Desde que a mãe do rapaz falecera, há pouco mais de dois anos, moravam num supercondomínio popular localizado fora da cidade. Embora tivesse aguentado a partida da mãe no período de luto, Bilo parecia mais infeliz agora. Uma garota, providencialmente, surgira na sua vida como um grande apoio e, justo na hora mais escura, auxiliara demais. Ultimamente, depois de toda aquela construção operada dentro de Bilo, a garota fazia o que as mulheres fazem sob o pretexto de um caminho exclusivo e inegociável, que sempre chamam de amizade: ressignificam, declinam, afastam-se. Bilo, nas últimas semanas, estava inconsolável.

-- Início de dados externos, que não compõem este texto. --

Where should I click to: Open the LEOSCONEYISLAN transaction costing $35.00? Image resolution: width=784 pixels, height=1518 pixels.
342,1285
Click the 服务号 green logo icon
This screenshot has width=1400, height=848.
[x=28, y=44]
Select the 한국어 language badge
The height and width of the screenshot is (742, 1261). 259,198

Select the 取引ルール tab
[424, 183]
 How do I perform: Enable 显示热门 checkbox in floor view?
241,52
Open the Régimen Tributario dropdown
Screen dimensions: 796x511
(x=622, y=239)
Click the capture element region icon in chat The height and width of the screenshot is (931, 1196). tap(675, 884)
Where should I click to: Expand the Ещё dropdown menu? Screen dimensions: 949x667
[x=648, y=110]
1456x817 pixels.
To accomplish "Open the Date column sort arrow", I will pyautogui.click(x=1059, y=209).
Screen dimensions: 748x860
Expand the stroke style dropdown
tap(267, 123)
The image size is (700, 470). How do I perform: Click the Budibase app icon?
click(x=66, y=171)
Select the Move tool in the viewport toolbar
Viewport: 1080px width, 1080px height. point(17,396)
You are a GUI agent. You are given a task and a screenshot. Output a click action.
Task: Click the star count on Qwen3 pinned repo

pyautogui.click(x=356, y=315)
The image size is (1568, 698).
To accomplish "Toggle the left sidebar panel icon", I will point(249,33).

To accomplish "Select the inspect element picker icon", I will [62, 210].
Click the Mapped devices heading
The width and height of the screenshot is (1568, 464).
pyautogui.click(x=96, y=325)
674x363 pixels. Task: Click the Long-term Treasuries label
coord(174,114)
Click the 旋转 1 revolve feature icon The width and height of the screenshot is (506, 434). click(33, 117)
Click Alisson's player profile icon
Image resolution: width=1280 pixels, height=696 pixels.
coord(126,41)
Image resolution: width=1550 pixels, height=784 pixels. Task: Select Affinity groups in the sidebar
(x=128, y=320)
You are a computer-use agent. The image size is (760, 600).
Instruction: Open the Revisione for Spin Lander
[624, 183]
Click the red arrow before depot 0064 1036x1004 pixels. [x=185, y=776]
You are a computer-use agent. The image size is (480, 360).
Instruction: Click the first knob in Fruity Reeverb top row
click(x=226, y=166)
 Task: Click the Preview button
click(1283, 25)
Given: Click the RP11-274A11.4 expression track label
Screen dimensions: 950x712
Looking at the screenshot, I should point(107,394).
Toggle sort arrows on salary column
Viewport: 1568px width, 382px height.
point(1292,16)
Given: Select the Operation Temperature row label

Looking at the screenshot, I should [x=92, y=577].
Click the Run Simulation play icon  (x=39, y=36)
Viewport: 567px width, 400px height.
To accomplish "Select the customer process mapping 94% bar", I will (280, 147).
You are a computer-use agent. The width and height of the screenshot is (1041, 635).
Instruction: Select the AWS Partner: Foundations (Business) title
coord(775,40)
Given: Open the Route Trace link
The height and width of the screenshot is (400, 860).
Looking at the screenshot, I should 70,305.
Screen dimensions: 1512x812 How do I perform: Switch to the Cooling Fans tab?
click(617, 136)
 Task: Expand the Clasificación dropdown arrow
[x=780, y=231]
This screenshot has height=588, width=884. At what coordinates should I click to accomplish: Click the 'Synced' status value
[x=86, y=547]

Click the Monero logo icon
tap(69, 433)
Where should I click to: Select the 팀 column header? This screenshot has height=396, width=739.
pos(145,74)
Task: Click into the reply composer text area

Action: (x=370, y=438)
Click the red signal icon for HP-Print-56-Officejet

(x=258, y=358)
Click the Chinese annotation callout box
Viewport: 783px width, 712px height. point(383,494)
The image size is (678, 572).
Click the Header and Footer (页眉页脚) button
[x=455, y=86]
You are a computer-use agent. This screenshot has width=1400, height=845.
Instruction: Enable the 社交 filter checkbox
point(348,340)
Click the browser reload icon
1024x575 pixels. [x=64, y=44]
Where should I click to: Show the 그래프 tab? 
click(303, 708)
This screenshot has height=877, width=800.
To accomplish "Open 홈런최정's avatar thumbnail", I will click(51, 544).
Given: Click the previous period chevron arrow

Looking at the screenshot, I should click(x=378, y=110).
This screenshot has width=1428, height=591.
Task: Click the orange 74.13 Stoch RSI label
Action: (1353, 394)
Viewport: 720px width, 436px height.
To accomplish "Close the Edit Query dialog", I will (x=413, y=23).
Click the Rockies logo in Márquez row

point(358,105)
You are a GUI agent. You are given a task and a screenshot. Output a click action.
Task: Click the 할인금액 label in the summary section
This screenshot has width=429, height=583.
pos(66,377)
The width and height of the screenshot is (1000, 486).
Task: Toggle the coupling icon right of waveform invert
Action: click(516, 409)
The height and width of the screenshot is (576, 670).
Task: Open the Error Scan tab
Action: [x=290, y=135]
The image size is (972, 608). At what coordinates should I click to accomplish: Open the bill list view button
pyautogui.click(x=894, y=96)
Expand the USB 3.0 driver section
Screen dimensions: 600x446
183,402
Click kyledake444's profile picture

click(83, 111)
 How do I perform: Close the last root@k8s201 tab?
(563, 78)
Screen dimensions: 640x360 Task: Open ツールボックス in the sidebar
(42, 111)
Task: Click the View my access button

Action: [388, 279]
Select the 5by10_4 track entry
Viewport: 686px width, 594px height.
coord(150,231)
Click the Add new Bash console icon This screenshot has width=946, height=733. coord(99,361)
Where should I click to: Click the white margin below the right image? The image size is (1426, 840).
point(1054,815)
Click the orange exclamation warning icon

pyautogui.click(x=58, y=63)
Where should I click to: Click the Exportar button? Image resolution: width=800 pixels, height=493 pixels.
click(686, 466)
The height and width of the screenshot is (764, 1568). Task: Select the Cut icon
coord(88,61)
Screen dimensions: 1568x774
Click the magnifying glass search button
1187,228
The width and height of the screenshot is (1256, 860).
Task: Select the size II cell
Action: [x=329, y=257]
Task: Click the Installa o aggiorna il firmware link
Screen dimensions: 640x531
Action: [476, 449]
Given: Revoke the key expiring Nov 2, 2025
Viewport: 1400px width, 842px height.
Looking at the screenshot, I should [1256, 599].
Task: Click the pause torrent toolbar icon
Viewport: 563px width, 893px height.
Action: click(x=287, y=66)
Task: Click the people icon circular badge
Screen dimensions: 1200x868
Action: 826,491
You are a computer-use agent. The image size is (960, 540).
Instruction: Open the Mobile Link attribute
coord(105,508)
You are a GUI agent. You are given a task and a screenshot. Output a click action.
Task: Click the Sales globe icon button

Por isso, Tino pensava no filho quando desembarcou do trem. Havia lixo nas calçadas. Lixo no portão 29Q. Lixo na rampa do bloco em que Tino e o filho residiam. Então, sentado numa pilha de engradados velhos, Bilo observava, taciturno, as luzes da metrópole que o pai ajudava a fazer brilhar todas as noites. Tino chegou perto. As mãos nos ombros tensos do filho.

PxHere

– Pare com isso. Por que você não foi? As comemorações do jubileu estavam esplêndidas. Viu os fogos, daqui, pelo menos?

– Esplêndidas! Ora! Daquele seu aspirador de pó, eu duvido que tenha visto alguma coisa.

– Filho, não seja ingrato! Sua amargura não pode se tornar malcriação. Acha que é justo?

– Não. Desculpe.

– Filho, o amor é um coquetel químico. Não passa disso.

– Hum.

– Conversamos a respeito. Li para você aquele artigo. Lembra? Mostrei vídeos. Alegre-se por eu estar aqui. Nem tudo na sua vida, como este assunto entre pai e filho, poderá ser resolvido em consultas ao EPiC.

– O milagre do milênio.

– Si... Sim. Em todo caso, a ciência já destruíu, há tempos, a explicação do amor segundo a ascensão romântica da burguesia. Não ache, filho, que eu te levo a mal. Na sua idade, também sofri. E... Teria sofrido menos se alguém me apresentasse o amor em termos das suas bases fisiológicas. O conhecimento, como eu sempre digo, filho querido, é libertador.

Comentários

Jander Minesso disse…
Mas não é porque a gente lê o manual que dói menos, né?
Bela distopia, André. Brazil, Fahrenheit e Paranoia foram coisas que me vieram à mente enquanto lia.
Albir disse…
Muito bom, André!
A riqueza ficcional da distopia que se junta com a humanidade das frustrações.
Nadia Coldebella disse…
Vc é muito bom nisso André, criar um cenário assim, depressivo, distópico e muito possível.
Mas o amor (ou a paixão) por mais química e fisiológica que seja, ainda deixa um rastro de dor atrás de si que justifica certas músicas sertanejas (pra isso, o epic tem solução?)